Emily, a former master’s student in the Applied Behaviour Change (ABC) Lab at the UBC Okanagan campus, was able to take her graduate research to a larger scale through a Mitacs internship with SCI Ontario. During her internship, she worked with community members and organizations to help define what would be SCI Ontario’s research and implementation priorities over the next three years.

“There is a large gap in the time between initial research discovery and implementation of the research into a community,” says Emily. “Involving the SCI community in determining research priorities for SCI Ontario and the Ontario SCI Alliance would accelerate this process and, thus, ensure that time and resources are not wasted.”

As a result of her research, SCI Ontario and the Ontario SCI Alliance will continue to allocate time, effort, and resources into four areas: primary care and community supports, bladder management, neuropathic pain, and pressure injuries.

As well, for her contributions, she was also recently presented with UBC Okanagan's 2019 Master’s Level Student Researcher of the Year award.

Giroux is now a research coordinator at the UBCO School of Social Work, where she continues to apply her community engagement and knowledge mobilization skills towards creating positive community impacts.

Below: Emily Giroux's award-winning research was recognized by the Honourable Kirsty Duncan and MP Stephen Fuhr at Parliament Hill


Emily Giroux Spinal Cord Ontario

Emily Giroux in Ottawa

In addition to STEM and healthcare fields, Mitacs interns are now also deeply embedded in social and public policy organizations throughout the country.

One such intern was Katrina May, a current master’s student in the UBC School of Community and Regional Planning. Through a Mitacs Accelerate grant, May undertook an internship with Catalyst Community Developments Society, a BC-based not-for-profit real estate developer that builds affordable mixed-income rental homes.

At Catalyst, “I was focused on investigating how to scale social impact investment in affordable housing development,” says May, “so that non-market housing and community space is consistently delivered to meet community needs.”

May’s research is already informing policy and practice around affordable housing both in BC and across Canada. Over the course of the internship, she produced a report that has become a nation-wide resource for not-for-profit organizations with land assets interested in pursuing affordable housing development, as well as for social investors, planners, academics, and governments.

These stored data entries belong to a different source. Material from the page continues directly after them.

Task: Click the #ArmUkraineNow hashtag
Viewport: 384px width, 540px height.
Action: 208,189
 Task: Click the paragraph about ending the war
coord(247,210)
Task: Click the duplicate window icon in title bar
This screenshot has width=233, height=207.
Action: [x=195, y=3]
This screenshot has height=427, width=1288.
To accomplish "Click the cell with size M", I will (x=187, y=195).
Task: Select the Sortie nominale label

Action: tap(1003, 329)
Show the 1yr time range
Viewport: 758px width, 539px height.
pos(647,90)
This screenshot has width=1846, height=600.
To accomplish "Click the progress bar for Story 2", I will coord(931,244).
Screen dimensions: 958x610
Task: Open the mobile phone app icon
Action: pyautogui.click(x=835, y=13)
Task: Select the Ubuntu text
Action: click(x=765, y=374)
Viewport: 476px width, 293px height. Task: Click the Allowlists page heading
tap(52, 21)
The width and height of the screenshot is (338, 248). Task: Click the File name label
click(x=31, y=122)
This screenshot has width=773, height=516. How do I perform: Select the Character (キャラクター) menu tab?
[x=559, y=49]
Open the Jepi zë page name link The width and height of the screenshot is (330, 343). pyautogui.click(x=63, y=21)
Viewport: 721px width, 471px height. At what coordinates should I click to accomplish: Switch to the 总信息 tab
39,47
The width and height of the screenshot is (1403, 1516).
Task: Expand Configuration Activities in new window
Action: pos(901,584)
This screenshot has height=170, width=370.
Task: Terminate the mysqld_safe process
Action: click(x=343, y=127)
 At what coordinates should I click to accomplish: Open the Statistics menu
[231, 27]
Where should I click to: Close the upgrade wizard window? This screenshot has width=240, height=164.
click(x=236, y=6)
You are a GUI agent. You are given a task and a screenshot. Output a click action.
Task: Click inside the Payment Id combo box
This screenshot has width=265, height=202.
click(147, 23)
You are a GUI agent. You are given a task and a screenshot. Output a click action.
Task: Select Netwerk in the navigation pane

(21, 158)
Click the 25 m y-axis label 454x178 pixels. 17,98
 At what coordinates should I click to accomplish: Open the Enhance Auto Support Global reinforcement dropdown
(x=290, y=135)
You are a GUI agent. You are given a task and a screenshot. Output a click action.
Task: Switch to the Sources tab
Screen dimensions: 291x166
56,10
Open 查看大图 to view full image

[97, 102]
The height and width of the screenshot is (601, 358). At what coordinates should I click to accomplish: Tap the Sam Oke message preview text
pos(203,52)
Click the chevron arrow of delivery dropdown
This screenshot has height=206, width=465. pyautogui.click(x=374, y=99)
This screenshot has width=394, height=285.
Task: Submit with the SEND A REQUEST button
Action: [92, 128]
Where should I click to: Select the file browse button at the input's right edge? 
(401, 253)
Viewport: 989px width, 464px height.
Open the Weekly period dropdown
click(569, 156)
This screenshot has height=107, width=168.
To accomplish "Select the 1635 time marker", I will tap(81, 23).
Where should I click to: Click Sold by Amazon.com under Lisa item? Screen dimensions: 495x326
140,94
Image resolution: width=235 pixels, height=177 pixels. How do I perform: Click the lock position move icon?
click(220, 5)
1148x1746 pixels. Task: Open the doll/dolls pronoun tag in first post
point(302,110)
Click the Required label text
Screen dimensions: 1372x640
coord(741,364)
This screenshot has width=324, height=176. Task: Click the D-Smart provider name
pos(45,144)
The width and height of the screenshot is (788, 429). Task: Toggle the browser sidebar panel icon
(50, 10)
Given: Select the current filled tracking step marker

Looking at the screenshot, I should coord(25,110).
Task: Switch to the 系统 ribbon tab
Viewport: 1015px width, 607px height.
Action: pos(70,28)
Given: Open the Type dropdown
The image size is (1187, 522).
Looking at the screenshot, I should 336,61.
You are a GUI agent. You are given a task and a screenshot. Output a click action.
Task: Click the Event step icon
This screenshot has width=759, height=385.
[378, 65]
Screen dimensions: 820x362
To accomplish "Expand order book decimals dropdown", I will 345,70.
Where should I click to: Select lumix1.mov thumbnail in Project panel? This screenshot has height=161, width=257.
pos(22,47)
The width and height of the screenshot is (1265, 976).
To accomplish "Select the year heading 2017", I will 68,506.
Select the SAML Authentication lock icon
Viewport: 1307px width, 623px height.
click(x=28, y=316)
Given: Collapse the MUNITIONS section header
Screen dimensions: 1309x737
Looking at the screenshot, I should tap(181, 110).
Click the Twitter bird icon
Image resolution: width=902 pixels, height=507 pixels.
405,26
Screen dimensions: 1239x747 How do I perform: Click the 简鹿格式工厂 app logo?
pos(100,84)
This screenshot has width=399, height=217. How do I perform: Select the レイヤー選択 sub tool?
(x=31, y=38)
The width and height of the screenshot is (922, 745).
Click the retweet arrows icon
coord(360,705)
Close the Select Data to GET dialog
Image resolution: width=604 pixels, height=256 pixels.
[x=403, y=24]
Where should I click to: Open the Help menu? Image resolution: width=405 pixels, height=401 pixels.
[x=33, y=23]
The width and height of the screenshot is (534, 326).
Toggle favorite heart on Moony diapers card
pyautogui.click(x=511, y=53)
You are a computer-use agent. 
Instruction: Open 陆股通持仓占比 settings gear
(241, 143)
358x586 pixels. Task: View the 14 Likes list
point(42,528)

The connections Katrina made over the course of her internship also became a boon to her career.

“The internship introduced me to Catalyst, as well as to many other incredible organizations working to help solve the housing affordability crisis,” she says. “My relationship with Catalyst has opened many doors for me including with investors, researchers, and other community-housing sector organizations.”

She now works as a planning consultant with Petersson Planning Consulting, where she continues to apply the knowledge and experience gained during her internship in an important civic setting.

“What I enjoyed the most about my internship was being able to apply complex methodology and technology to real-world problems, and at the end of it, we actually solved something. It was applicable and provided value to the organization.”

Tomas Mojica

Katrina, Tom and Emily’s stories are just three examples of the successful partnerships that Mitacs has helped to create in collaboration with UBC. And the earliest participants are now providing opportunities for the next generation Tom now hires university co-op students, investing in student internships at Coast Capital. He is optimistic about the value of these types of partnerships, and the value they bring for interns and partners alike.

“Internships like this are the way of the future,” he says. “So many students that do their masters aren’t going to be academics. Even if they do pursue academia, it’s so important for researchers and academics to have healthy ties to industry. You get to learn about and solve real problems. At the end of the day, we made something better. That’s the thing that really drives me.”